O valor terminal corresponde ao valor atribuído à empresa no final do horizonte temporal considerado e utiliza as últimas projeções realizadas bem como o risco considerado (WACC) e também a taxa de crescimento perpétuo (g). Esta taxa, como falado anteriormente, tem os seus limites teóricos, fortemente assentes na taxa de inflação projetada. De qualquer forma, a definição desta taxa tem de estar alinhada com o CAPEX realizado.

Principalmente no caso de empresas com elevada concentração neste tipo de ativos, não se podem admitir elevadas taxas de crescimento perpétuo caso este crescimento não seja acompanhado por investimentos relevantes no médio e longo prazo. 

Assim, no último período projetado é importante definir uma estrutura de investimento sustentável. Os cash-flows considerados para esse período são bastante importantes uma vez que são utilizados diretamente no cálculo do valor terminal, pelo que não considerar qualquer investimento nesse período, caso não sejam realizados ajustamentos, o cálculo do valor terminal não terá em consideração um investimento em ativos fixos tangíveis, algo que pode impactar fortemente a avaliação da empresa. 

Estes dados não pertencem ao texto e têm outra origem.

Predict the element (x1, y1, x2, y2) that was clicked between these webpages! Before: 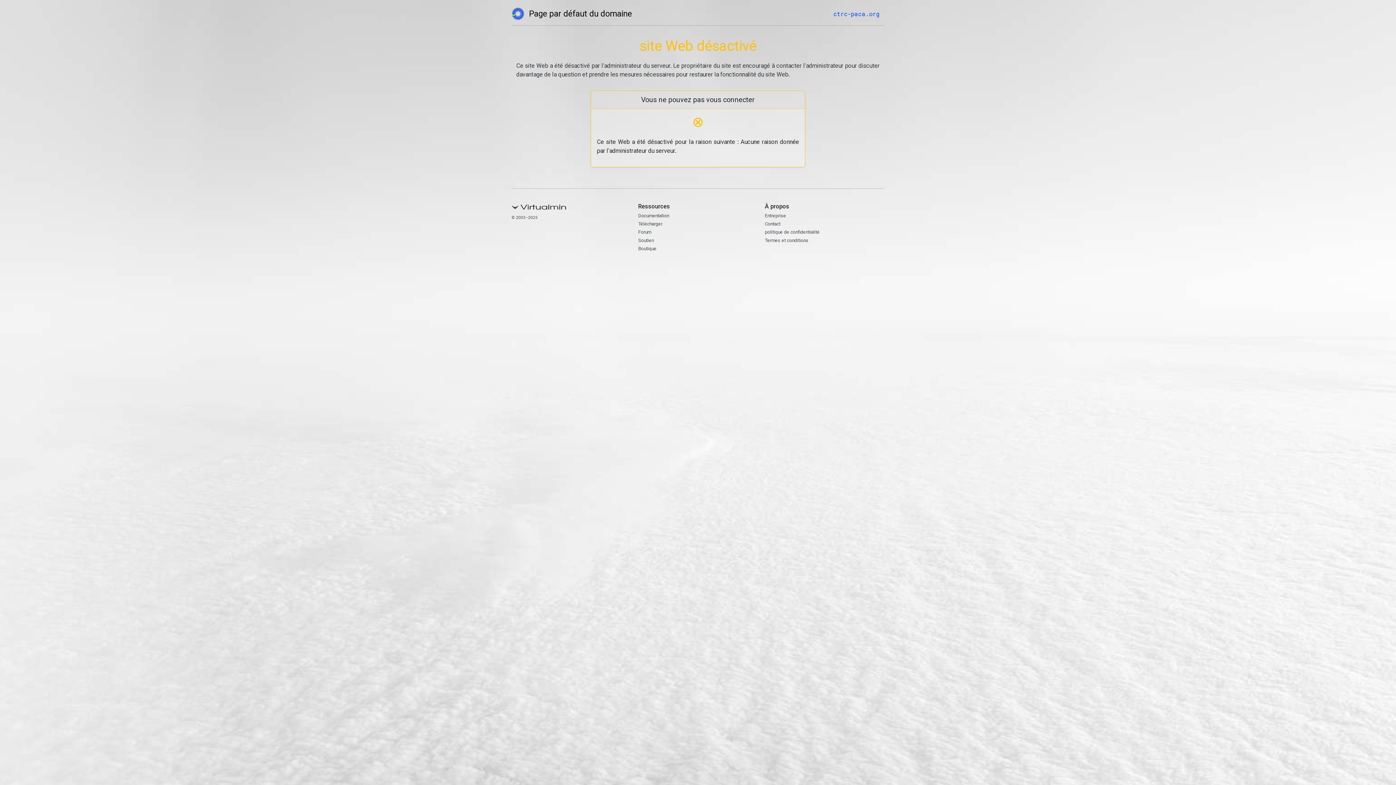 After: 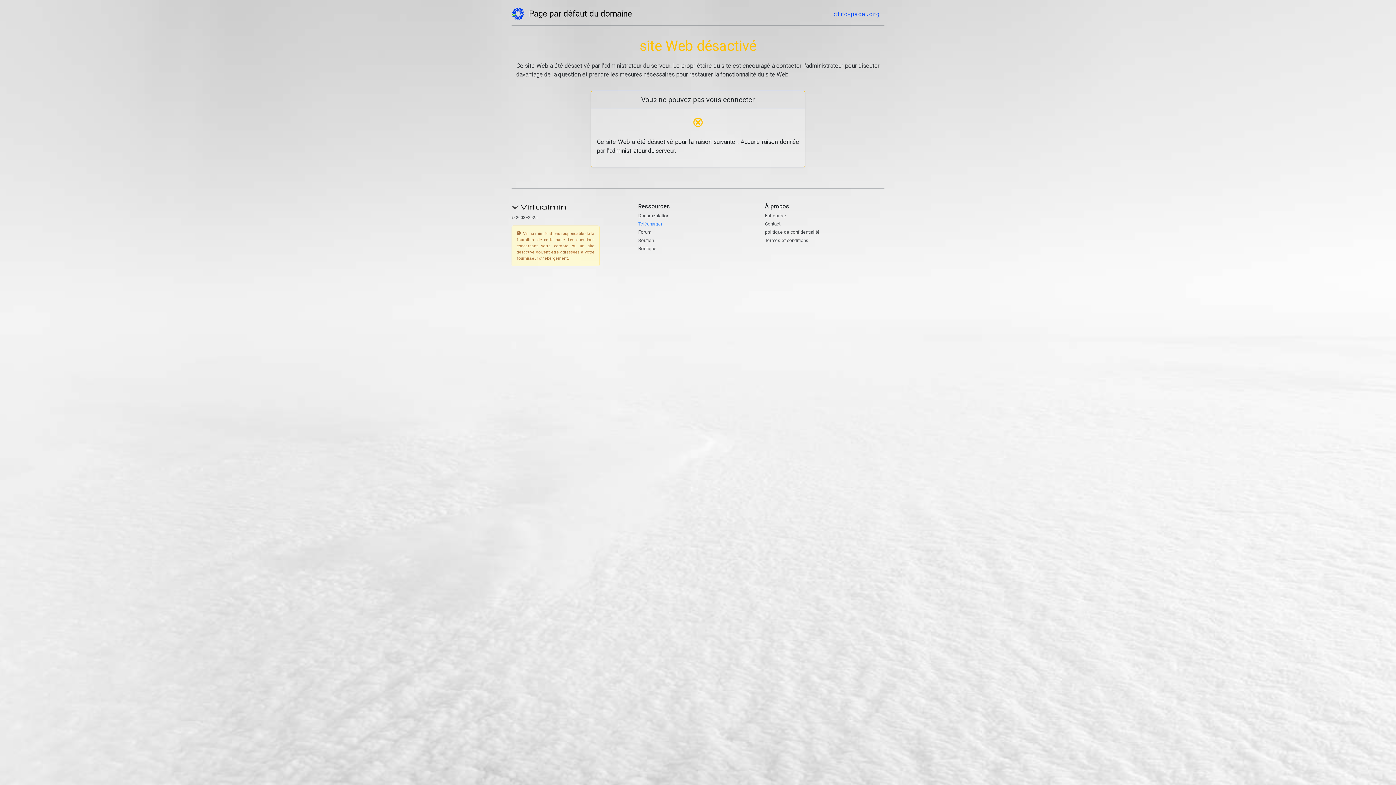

Em linha com o mencionado no ponto anterior, as depreciações podem também ser vistas como um benchmark de investimento. Realizar investimentos dentro do valor depreciado pode ser visto como investimento de manutenção, uma vez que se resume a pequenos investimentos para manter os ativos existentes.

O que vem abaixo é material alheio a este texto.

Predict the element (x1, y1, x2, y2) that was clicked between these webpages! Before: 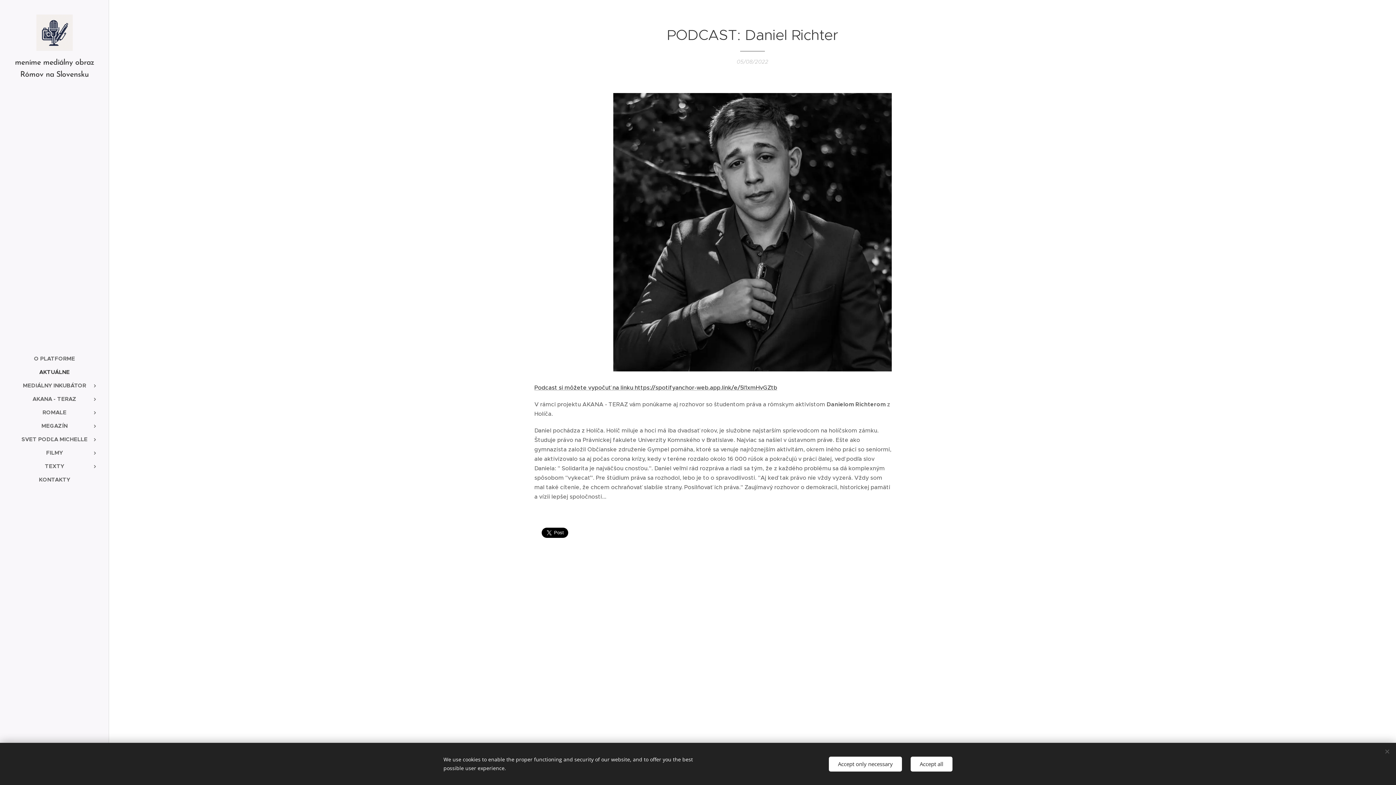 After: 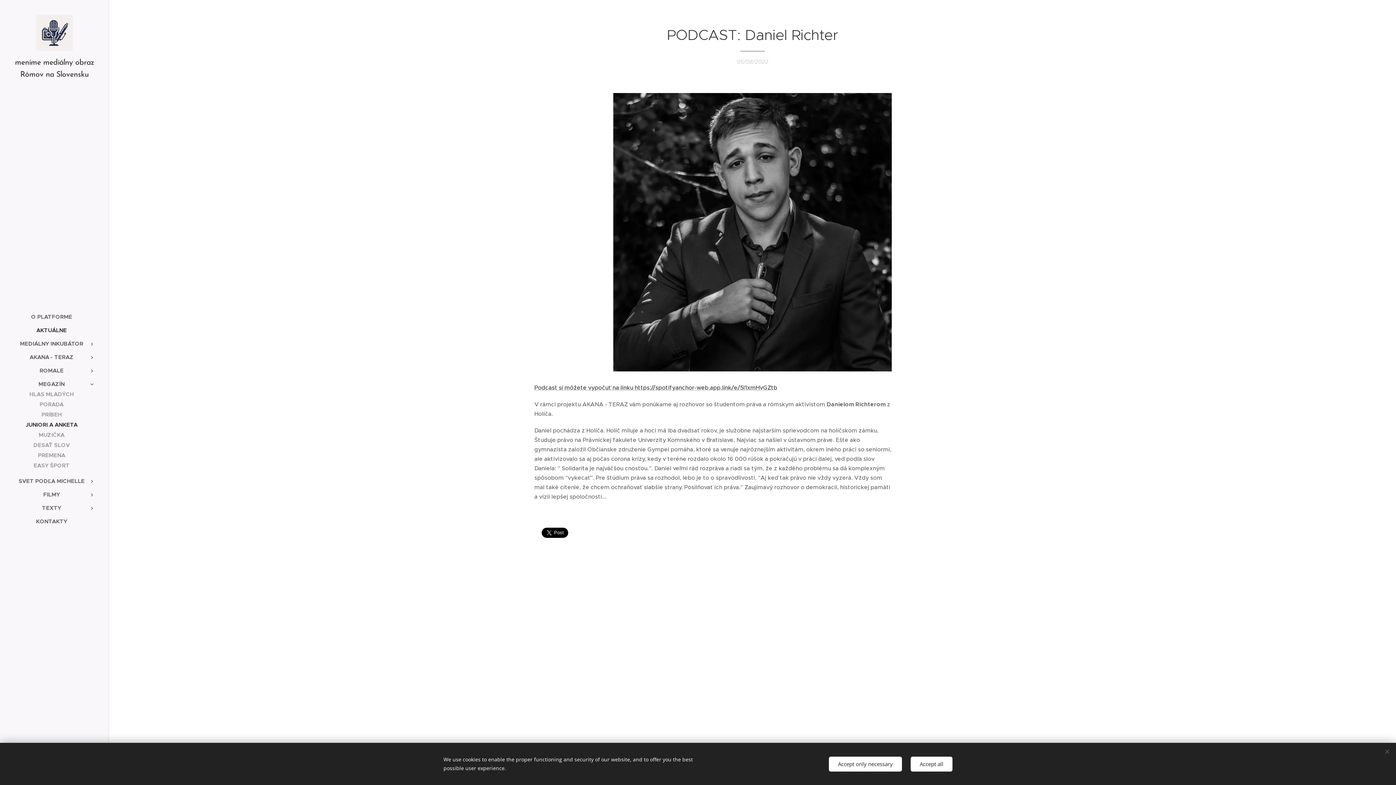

Caso o investimento ultrapasse o valor das depreciações, o investimento pode ser denominado de expansão e existirão expectativas de crescimento para essa mesma empresa. No entanto, estes investimentos devem ser corretamente contextualizados para enquadrar os níveis de investimento com a taxa de crescimento admitida. 

Start-ups

Este ponto será mais geral e focar-se-á na atividade de avaliação de empresas numa fase inicial de desenvolvimento, como start-ups

Empresas nesta fase de maturidade apresentam habitualmente contas bastante voláteis, saldos e posições negativas, aparentemente indicativos de maus negócios. No entanto, esta fase inicial de investimento é também a fase da criação dos vários suportes ao crescimento da empresa. É habitual estas empresas exibirem resultados negativos quer pelos elevados investimentos e despesas, mas também pelo habitual baixo volume de vendas. No entanto, o objetivo é mesmo criar uma estrutura consistente para o desenvolvimento futuro do negócio. 

Estas empresas, fora ativos fixos tangíveis, apresentam muitas vezes elevadas despesas em Recursos Humanos, Serviços Externos e também em Publicidade e Propaganda, gastos do presente para consolidar a estrutura e reconhecimento do negócio, mitigando eventuais barreiras e melhorando a competitividade da empresa. 

Neste sentido, pelos gastos e margens negativas exibidas nesta fase inicial será importante desenhar um plano de negócios que evolui de forma suportada e plausível. Criar um destes planos de negócios conservadores, no qual os investimentos realizados apresentam impactos futuros minimamente plausíveis, é útil para entender o risco da expansão do negócio, a sensibilidade de determinados pontos e também funciona como uma definição de metas a cumprir.

Alinhando com algumas particularidades até agora referidas, a evolução não deverá ser drástica em todas as vertentes. A empresa pode surpreender em termos de vendas, mas pode também investir acima do previsto, bem como que as relações com clientes e fornecedores podem até deteriorar. Definir então um plano com vários destes cuidados considerados, dará lugar a um caminho com uma probabilidade considerável. 

De qualquer forma, estimar outras evoluções será importante para aferir o risco e potencial da empresa, resultando em avaliações bastante voláteis que podem ser consideradas em conjunto utilizando probabilidades.

No geral, é um exercício complexo que pode (e deve) até basear-se noutros benchmarks de avaliação: método dos múltiplos (embora haja alguma dificuldade no enquadramento das empresas comparáveis) ou métodos específicos, definidos por especialistas da área que estão frequentemente envolvidos em transações do setor naquela fase de maturidade.